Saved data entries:
---

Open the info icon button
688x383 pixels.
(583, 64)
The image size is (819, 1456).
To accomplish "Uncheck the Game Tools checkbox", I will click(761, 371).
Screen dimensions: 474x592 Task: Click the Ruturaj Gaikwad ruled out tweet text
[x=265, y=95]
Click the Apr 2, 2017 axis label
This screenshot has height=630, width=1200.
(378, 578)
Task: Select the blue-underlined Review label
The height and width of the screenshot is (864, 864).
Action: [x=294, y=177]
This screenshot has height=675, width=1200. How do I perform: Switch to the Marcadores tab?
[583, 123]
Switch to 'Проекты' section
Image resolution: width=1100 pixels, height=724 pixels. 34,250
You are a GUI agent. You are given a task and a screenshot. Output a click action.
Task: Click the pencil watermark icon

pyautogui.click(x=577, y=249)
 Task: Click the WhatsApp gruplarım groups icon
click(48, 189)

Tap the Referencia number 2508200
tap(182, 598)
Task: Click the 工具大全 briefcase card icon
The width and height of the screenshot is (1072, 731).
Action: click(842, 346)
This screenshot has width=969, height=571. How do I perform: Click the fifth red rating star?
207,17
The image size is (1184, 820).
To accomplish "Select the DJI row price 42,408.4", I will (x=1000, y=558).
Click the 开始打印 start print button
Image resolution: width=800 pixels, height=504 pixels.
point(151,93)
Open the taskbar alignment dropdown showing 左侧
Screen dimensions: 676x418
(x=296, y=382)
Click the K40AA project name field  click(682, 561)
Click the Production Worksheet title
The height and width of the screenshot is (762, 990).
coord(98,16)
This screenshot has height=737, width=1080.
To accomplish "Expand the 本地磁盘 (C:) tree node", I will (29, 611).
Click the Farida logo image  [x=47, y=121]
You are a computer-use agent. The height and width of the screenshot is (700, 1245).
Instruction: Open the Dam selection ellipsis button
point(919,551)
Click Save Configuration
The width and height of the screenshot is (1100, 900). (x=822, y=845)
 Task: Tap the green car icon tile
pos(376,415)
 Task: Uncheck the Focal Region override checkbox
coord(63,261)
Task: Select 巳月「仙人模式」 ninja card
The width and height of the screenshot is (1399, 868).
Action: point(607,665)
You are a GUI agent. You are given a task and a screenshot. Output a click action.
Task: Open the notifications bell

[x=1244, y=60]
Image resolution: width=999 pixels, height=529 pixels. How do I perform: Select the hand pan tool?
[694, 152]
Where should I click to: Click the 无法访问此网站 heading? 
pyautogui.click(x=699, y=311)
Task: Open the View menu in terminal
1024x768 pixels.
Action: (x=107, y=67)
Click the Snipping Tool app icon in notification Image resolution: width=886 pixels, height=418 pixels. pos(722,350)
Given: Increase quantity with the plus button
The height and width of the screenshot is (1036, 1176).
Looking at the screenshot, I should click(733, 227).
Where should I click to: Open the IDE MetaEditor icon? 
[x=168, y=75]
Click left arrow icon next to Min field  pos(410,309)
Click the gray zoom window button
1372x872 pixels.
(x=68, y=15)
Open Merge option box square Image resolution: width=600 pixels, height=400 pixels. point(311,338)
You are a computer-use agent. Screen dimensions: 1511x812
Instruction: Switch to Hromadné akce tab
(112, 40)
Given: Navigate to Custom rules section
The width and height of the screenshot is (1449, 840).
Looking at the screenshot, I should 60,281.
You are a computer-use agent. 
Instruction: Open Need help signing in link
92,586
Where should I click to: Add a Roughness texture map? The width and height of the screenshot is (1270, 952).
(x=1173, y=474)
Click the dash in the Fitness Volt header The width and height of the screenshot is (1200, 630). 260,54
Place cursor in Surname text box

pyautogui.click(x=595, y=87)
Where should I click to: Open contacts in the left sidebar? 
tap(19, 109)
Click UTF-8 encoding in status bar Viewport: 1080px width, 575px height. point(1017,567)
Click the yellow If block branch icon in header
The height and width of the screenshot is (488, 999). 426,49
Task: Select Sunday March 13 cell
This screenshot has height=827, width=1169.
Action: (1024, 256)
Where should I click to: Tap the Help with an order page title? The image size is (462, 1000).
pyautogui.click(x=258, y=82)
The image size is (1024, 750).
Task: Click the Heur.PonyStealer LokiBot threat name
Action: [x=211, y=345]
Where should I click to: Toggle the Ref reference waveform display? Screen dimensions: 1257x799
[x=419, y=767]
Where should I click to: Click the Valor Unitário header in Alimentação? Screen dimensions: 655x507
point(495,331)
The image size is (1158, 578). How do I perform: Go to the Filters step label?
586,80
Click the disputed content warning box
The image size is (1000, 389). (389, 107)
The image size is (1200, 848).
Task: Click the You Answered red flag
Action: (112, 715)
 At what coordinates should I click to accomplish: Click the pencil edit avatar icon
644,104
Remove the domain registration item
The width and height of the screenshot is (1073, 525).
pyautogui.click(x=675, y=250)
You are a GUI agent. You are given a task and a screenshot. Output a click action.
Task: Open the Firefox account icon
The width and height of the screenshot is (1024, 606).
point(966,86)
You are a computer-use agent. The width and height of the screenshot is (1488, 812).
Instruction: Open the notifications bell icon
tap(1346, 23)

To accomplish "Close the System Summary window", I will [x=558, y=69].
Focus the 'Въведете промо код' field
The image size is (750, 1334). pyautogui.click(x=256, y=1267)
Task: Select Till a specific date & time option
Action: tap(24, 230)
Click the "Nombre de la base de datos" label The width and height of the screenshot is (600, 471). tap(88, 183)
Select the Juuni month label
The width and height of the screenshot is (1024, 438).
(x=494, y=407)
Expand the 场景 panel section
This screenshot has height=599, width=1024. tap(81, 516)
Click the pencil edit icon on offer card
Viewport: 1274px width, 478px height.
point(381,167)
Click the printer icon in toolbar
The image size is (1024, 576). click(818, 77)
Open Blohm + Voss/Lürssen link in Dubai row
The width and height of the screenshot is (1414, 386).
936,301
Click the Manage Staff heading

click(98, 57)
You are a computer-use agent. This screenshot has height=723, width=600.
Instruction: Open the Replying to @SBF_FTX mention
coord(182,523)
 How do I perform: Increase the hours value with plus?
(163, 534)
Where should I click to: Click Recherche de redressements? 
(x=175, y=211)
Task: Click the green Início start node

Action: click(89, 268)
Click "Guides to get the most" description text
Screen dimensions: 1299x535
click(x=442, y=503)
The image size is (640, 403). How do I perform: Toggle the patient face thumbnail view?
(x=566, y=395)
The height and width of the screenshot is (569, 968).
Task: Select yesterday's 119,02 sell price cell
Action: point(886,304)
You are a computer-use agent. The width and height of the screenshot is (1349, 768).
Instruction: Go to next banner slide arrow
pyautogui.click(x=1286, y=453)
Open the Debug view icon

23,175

---

**Aim of the exercise:**
Transcribe every entry verbatim.

**Solution for this problem:**
Open the info icon button
688x383 pixels.
(583, 64)
The image size is (819, 1456).
To accomplish "Uncheck the Game Tools checkbox", I will click(761, 371).
Screen dimensions: 474x592 Task: Click the Ruturaj Gaikwad ruled out tweet text
[x=265, y=95]
Click the Apr 2, 2017 axis label
This screenshot has height=630, width=1200.
(378, 578)
Task: Select the blue-underlined Review label
The height and width of the screenshot is (864, 864).
Action: [x=294, y=177]
This screenshot has height=675, width=1200. How do I perform: Switch to the Marcadores tab?
[583, 123]
Switch to 'Проекты' section
Image resolution: width=1100 pixels, height=724 pixels. 34,250
You are a GUI agent. You are given a task and a screenshot. Output a click action.
Task: Click the pencil watermark icon

pyautogui.click(x=577, y=249)
 Task: Click the WhatsApp gruplarım groups icon
click(48, 189)

Tap the Referencia number 2508200
tap(182, 598)
Task: Click the 工具大全 briefcase card icon
The width and height of the screenshot is (1072, 731).
Action: click(842, 346)
This screenshot has width=969, height=571. How do I perform: Click the fifth red rating star?
207,17
The image size is (1184, 820).
To accomplish "Select the DJI row price 42,408.4", I will (x=1000, y=558).
Click the 开始打印 start print button
Image resolution: width=800 pixels, height=504 pixels.
point(151,93)
Open the taskbar alignment dropdown showing 左侧
Screen dimensions: 676x418
(x=296, y=382)
Click the K40AA project name field  click(682, 561)
Click the Production Worksheet title
The height and width of the screenshot is (762, 990).
coord(98,16)
This screenshot has height=737, width=1080.
To accomplish "Expand the 本地磁盘 (C:) tree node", I will (29, 611).
Click the Farida logo image  [x=47, y=121]
You are a computer-use agent. The height and width of the screenshot is (700, 1245).
Instruction: Open the Dam selection ellipsis button
point(919,551)
Click Save Configuration
The width and height of the screenshot is (1100, 900). (x=822, y=845)
 Task: Tap the green car icon tile
pos(376,415)
 Task: Uncheck the Focal Region override checkbox
coord(63,261)
Task: Select 巳月「仙人模式」 ninja card
The width and height of the screenshot is (1399, 868).
Action: point(607,665)
You are a GUI agent. You are given a task and a screenshot. Output a click action.
Task: Open the notifications bell

[x=1244, y=60]
Image resolution: width=999 pixels, height=529 pixels. How do I perform: Select the hand pan tool?
[694, 152]
Where should I click to: Click the 无法访问此网站 heading? 
pyautogui.click(x=699, y=311)
Task: Open the View menu in terminal
1024x768 pixels.
Action: (x=107, y=67)
Click the Snipping Tool app icon in notification Image resolution: width=886 pixels, height=418 pixels. pos(722,350)
Given: Increase quantity with the plus button
The height and width of the screenshot is (1036, 1176).
Looking at the screenshot, I should click(733, 227).
Where should I click to: Open the IDE MetaEditor icon? 
[x=168, y=75]
Click left arrow icon next to Min field  pos(410,309)
Click the gray zoom window button
1372x872 pixels.
(x=68, y=15)
Open Merge option box square Image resolution: width=600 pixels, height=400 pixels. point(311,338)
You are a computer-use agent. Screen dimensions: 1511x812
Instruction: Switch to Hromadné akce tab
(112, 40)
Given: Navigate to Custom rules section
The width and height of the screenshot is (1449, 840).
Looking at the screenshot, I should 60,281.
You are a computer-use agent. 
Instruction: Open Need help signing in link
92,586
Where should I click to: Add a Roughness texture map? The width and height of the screenshot is (1270, 952).
(x=1173, y=474)
Click the dash in the Fitness Volt header The width and height of the screenshot is (1200, 630). 260,54
Place cursor in Surname text box

pyautogui.click(x=595, y=87)
Where should I click to: Open contacts in the left sidebar? 
tap(19, 109)
Click UTF-8 encoding in status bar Viewport: 1080px width, 575px height. point(1017,567)
Click the yellow If block branch icon in header
The height and width of the screenshot is (488, 999). 426,49
Task: Select Sunday March 13 cell
This screenshot has height=827, width=1169.
Action: (1024, 256)
Where should I click to: Tap the Help with an order page title? The image size is (462, 1000).
pyautogui.click(x=258, y=82)
The image size is (1024, 750).
Task: Click the Heur.PonyStealer LokiBot threat name
Action: [x=211, y=345]
Where should I click to: Toggle the Ref reference waveform display? Screen dimensions: 1257x799
[x=419, y=767]
Where should I click to: Click the Valor Unitário header in Alimentação? Screen dimensions: 655x507
point(495,331)
The image size is (1158, 578). How do I perform: Go to the Filters step label?
586,80
Click the disputed content warning box
The image size is (1000, 389). (389, 107)
The image size is (1200, 848).
Task: Click the You Answered red flag
Action: (112, 715)
 At what coordinates should I click to accomplish: Click the pencil edit avatar icon
644,104
Remove the domain registration item
The width and height of the screenshot is (1073, 525).
pyautogui.click(x=675, y=250)
You are a GUI agent. You are given a task and a screenshot. Output a click action.
Task: Open the Firefox account icon
The width and height of the screenshot is (1024, 606).
point(966,86)
You are a computer-use agent. The width and height of the screenshot is (1488, 812).
Instruction: Open the notifications bell icon
tap(1346, 23)

To accomplish "Close the System Summary window", I will [x=558, y=69].
Focus the 'Въведете промо код' field
The image size is (750, 1334). pyautogui.click(x=256, y=1267)
Task: Select Till a specific date & time option
Action: tap(24, 230)
Click the "Nombre de la base de datos" label The width and height of the screenshot is (600, 471). tap(88, 183)
Select the Juuni month label
The width and height of the screenshot is (1024, 438).
(x=494, y=407)
Expand the 场景 panel section
This screenshot has height=599, width=1024. tap(81, 516)
Click the pencil edit icon on offer card
Viewport: 1274px width, 478px height.
point(381,167)
Click the printer icon in toolbar
The image size is (1024, 576). click(818, 77)
Open Blohm + Voss/Lürssen link in Dubai row
The width and height of the screenshot is (1414, 386).
936,301
Click the Manage Staff heading

click(98, 57)
You are a computer-use agent. This screenshot has height=723, width=600.
Instruction: Open the Replying to @SBF_FTX mention
coord(182,523)
 How do I perform: Increase the hours value with plus?
(163, 534)
Where should I click to: Click Recherche de redressements? 
(x=175, y=211)
Task: Click the green Início start node

Action: click(89, 268)
Click "Guides to get the most" description text
Screen dimensions: 1299x535
click(x=442, y=503)
The image size is (640, 403). How do I perform: Toggle the patient face thumbnail view?
(x=566, y=395)
The height and width of the screenshot is (569, 968).
Task: Select yesterday's 119,02 sell price cell
Action: point(886,304)
You are a computer-use agent. The width and height of the screenshot is (1349, 768).
Instruction: Go to next banner slide arrow
pyautogui.click(x=1286, y=453)
Open the Debug view icon

23,175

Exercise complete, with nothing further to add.